Спор был бесполезен.

Но вот к чугунной калитке (она и сейчас есть. — В.В.), ве­сившей пудов восемь, подошел Тихон Нечаев, поверился к калитке спиной, приподнял ее, снял с крюков и бережно по­ставил ее в сторонку. Веселые, довольные студенты вышли за ворота академии. И этот «бунт» прошел бесследно. Только дед долго приставал к Нечаеву: «Господин Нечаев, как же дверку-то, навесить бы надо!» На что Нечаев неизменно отвечал: «А ты, дед, скажи инспектору, чтобы сам навесил».

Другой пример. Во время приемных экзаменов с экзаменов сбежали два волонтера (студенты, приехавшие сдавать приемные испытания по своему желанию, а не посланные в Академию правлениями семинарий). Ректор после первого же бегства велел передать студентам, что конкурс 10-12 человек не так уж велик, чтобы студенты не волновались, не нервничали, а держали бы экзамены, что Академия потеснится и всех выдержавших испытания примут. Другой случай. На приемных экзаменах один студент на экзамене по Истории церкви (первый устный экзамен) ничего не ответил, то есть наверное получил единицу. Естественно, студент пошел к ректору и просил дать ему его документы. Ректор такого разрешения не дал. «Держите, — говорит, — экзамены дальше. Сдадите экзамены по следующим предметам, может быть, вас и примем». Словом, успокоил парня, и парень потом благополучно окончил Академию.
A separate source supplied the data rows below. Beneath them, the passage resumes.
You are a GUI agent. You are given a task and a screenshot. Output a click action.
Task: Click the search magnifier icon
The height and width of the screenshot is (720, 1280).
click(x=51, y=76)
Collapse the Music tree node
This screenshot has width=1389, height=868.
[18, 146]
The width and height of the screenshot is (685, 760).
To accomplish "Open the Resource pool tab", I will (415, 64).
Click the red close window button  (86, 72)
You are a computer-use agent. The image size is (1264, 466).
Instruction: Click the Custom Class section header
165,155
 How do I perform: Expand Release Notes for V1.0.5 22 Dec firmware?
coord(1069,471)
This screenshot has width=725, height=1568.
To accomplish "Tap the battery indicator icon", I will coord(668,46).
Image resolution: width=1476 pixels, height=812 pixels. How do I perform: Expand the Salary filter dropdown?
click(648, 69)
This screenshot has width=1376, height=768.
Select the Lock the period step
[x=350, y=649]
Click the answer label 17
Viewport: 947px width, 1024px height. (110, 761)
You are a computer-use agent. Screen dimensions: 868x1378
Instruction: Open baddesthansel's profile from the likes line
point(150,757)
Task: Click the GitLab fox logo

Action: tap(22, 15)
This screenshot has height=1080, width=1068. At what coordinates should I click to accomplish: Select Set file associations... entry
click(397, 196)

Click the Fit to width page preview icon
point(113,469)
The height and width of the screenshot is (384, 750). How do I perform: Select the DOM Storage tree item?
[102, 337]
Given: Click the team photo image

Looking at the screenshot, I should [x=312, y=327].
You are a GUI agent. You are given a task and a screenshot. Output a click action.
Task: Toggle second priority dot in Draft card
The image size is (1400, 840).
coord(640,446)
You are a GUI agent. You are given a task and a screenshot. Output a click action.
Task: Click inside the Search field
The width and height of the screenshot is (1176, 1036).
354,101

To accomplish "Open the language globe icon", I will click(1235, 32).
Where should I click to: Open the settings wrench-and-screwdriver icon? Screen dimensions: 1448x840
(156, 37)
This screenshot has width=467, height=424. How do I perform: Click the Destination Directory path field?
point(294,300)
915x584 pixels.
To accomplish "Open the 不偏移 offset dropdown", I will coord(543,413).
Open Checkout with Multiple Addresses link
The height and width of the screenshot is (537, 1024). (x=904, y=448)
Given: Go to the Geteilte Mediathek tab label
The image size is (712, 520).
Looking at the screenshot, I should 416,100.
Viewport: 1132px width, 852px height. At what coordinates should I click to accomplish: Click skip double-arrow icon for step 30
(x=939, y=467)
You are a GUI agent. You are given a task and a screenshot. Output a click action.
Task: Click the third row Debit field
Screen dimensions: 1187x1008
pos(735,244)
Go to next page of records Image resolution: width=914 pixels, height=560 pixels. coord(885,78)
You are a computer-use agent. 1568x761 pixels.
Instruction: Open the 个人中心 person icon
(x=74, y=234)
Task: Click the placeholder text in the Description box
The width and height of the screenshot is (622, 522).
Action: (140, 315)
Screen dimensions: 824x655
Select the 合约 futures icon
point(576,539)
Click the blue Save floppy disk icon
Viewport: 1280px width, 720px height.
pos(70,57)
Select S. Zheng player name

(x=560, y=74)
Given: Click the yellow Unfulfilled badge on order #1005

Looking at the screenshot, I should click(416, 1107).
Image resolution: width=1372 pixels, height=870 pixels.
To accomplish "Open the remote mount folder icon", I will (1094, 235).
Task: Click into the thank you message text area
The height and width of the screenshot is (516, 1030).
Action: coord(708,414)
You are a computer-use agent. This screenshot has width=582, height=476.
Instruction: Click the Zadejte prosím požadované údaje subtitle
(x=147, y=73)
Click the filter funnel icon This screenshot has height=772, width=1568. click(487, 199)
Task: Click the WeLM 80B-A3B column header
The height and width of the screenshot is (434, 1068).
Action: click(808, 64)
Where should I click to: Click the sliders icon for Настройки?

С другой стороны, циркуляр Синода, параграф устава, боязнь быть заподозренным хотя бы в одном из семи смертных грехов царского времени делали его неумолимым и жестоким, и силу его власти особенно чувствовали профессора. История с профессором Громогласовым, которого, как говорили студенты, выгнали из Академии, была делом рук Феодора. Как школьник себя чувствовал и профессор М.М.Тареев с его «Учением о нравственности». Об этом М.М. сам говорил на лекциях. Может быть, Феодор делал это не по собственной инициативе, как это было с проф. Тареевым, которого Феодор как ученого и понимал, но должен был применять в отношении него известные меры, послушно выполняя волю «пославшего его» и ревностно выполняя преподанное ему. Такая раздвоенность наблюдалась в наше время не у одних ректоров. Грешили этим и профессора, грешили и студенты, которым тоже приходилось приспосабливаться, чтобы учиться и иметь стипендию.

При всем консерватизме ректора и резко выраженном формализме, за который недолюбливали его студенты, а прогрессивная часть профессоров «воздерживалась», Феодор за пять лет моего пребывания в Академии не уволил ни одного студента (за грехи мирские), хотя для этого, может быть, и были иногда для некоторых студентов достаточные основания. Этим он был для нас приятен и пользовался у большинства студентов симпатиями.

Профессора? А профессорам — конечно, не Введенскому с Глаголевым — нечем было вспомнить ректорство Феодора. После Октябрьского переворота Феодор принужден был оставить Академию и поселиться в Московском Даниловском монастыре. Место ректора Академии по выборам занял про­фессор А.П.Орлов.

Я в Академии

(Первый год обучения в Академии.1910—11 учебный год)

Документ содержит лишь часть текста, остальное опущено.